Provided entries section start

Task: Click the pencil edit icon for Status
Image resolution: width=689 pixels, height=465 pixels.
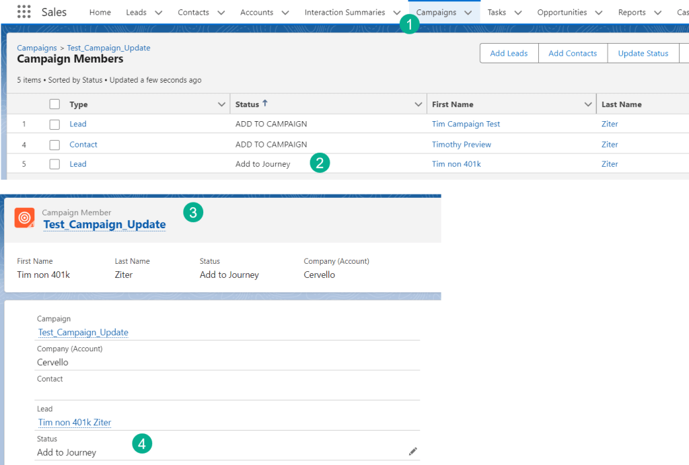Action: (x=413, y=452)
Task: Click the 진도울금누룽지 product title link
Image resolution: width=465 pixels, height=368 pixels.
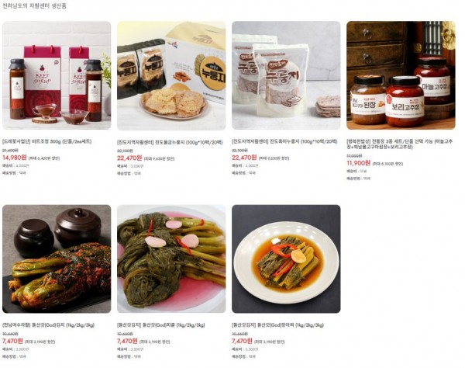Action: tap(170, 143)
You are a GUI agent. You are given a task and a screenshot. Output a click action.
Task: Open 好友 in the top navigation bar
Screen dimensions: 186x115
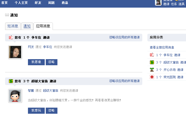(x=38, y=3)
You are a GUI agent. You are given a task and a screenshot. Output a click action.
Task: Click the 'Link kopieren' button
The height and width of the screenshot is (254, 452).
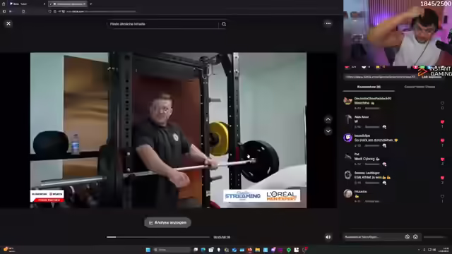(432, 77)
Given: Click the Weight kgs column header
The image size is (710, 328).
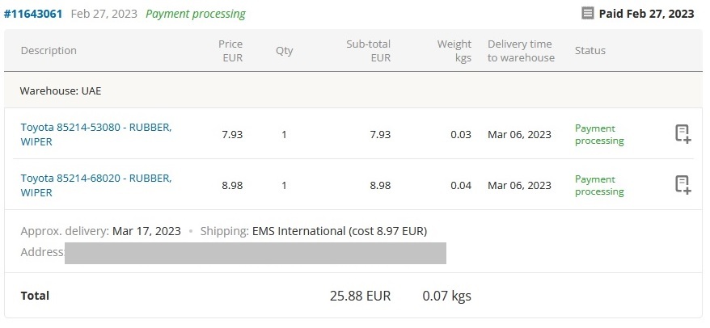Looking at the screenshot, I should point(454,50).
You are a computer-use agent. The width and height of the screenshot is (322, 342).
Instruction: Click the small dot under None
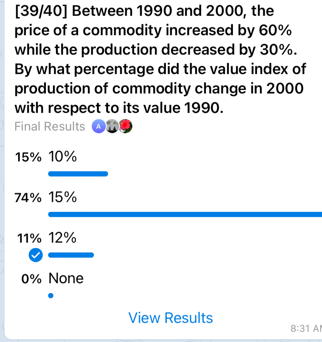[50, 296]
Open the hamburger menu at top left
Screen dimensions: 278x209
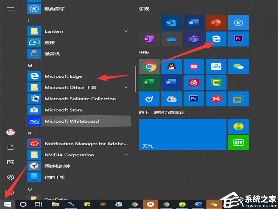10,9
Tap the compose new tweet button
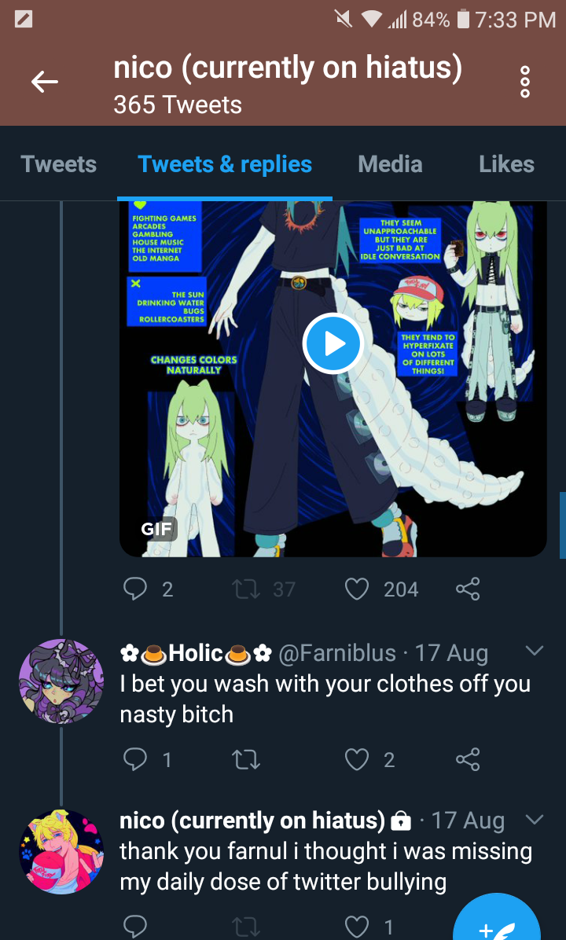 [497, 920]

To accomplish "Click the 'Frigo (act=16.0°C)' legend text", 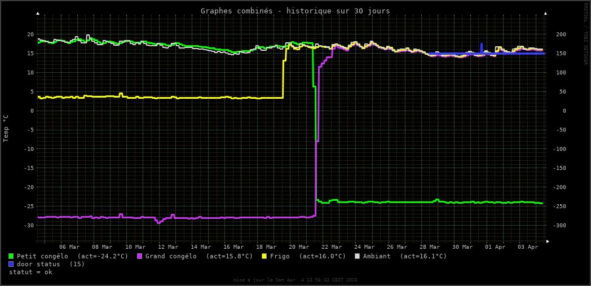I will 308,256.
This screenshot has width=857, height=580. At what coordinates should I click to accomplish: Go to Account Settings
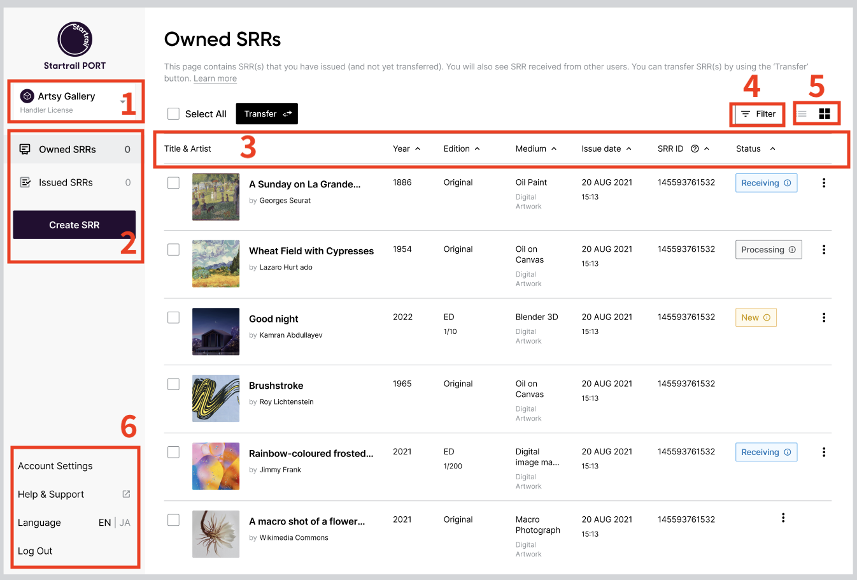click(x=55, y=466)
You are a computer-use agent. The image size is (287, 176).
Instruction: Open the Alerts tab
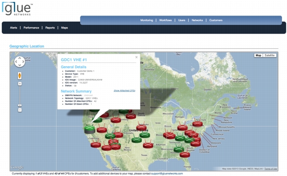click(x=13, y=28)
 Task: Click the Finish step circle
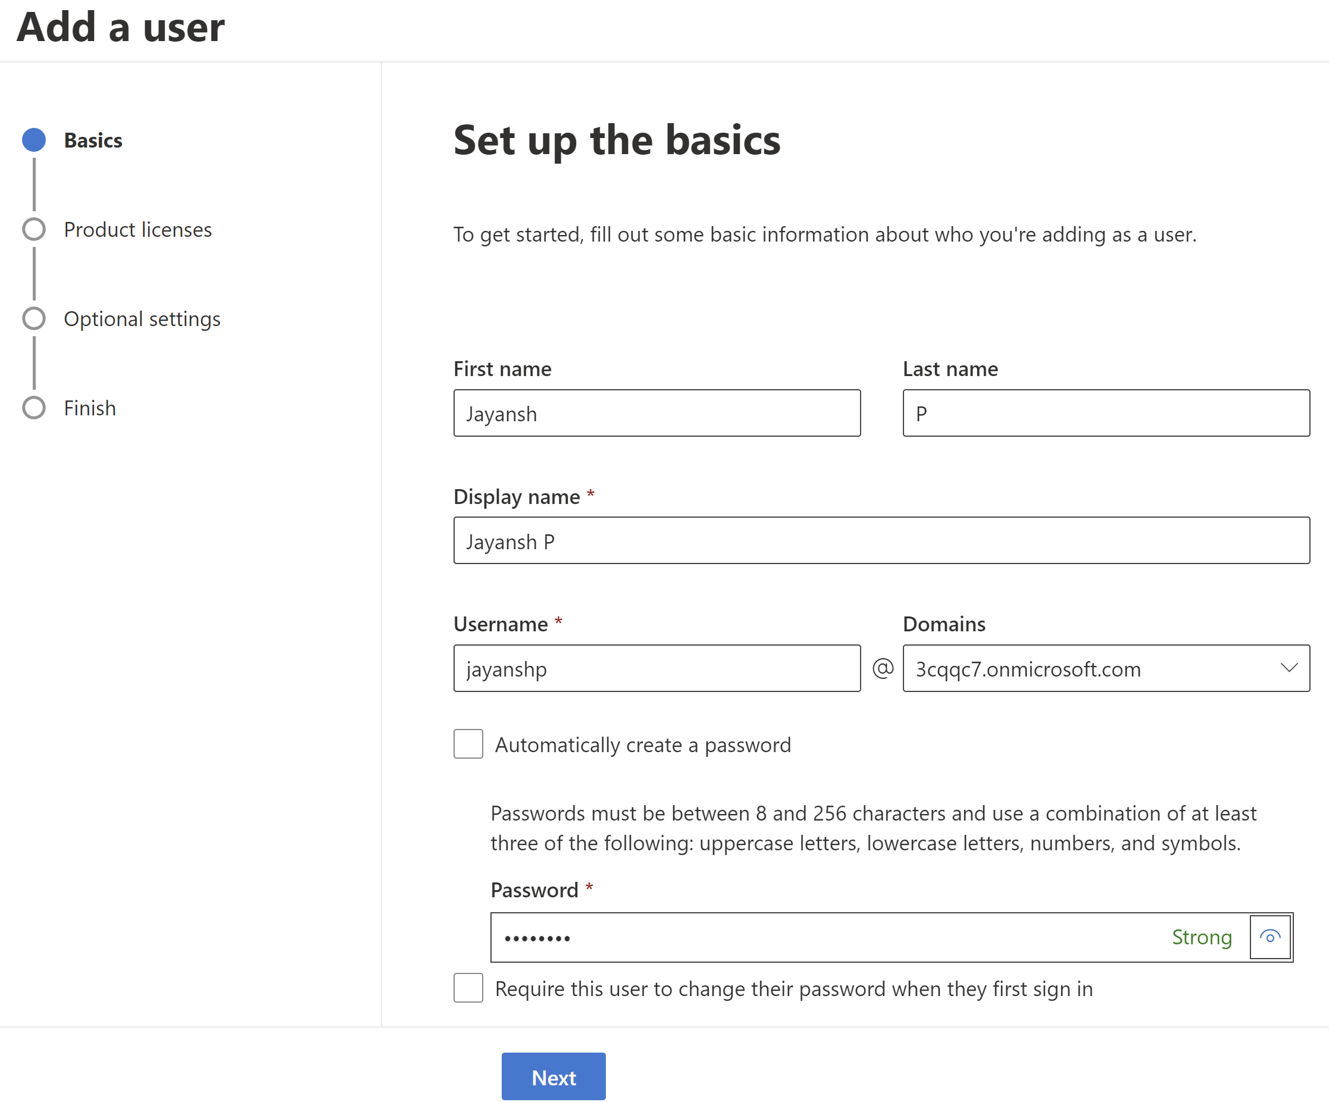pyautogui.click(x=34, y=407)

Provided entries section end

Description of the task: Transcribe exactly, and only, the lines from the one containing "This screenshot has" through the last line of the records above, both included; leave out the pictures.

Exercise output:
This screenshot has width=857, height=580. At what coordinates should I click to accomplish: Go to Account Settings
click(x=55, y=466)
You are a computer-use agent. The image size is (287, 176).
Instruction: Open the Alerts tab
click(x=13, y=28)
 Task: Click the Finish step circle
pyautogui.click(x=34, y=407)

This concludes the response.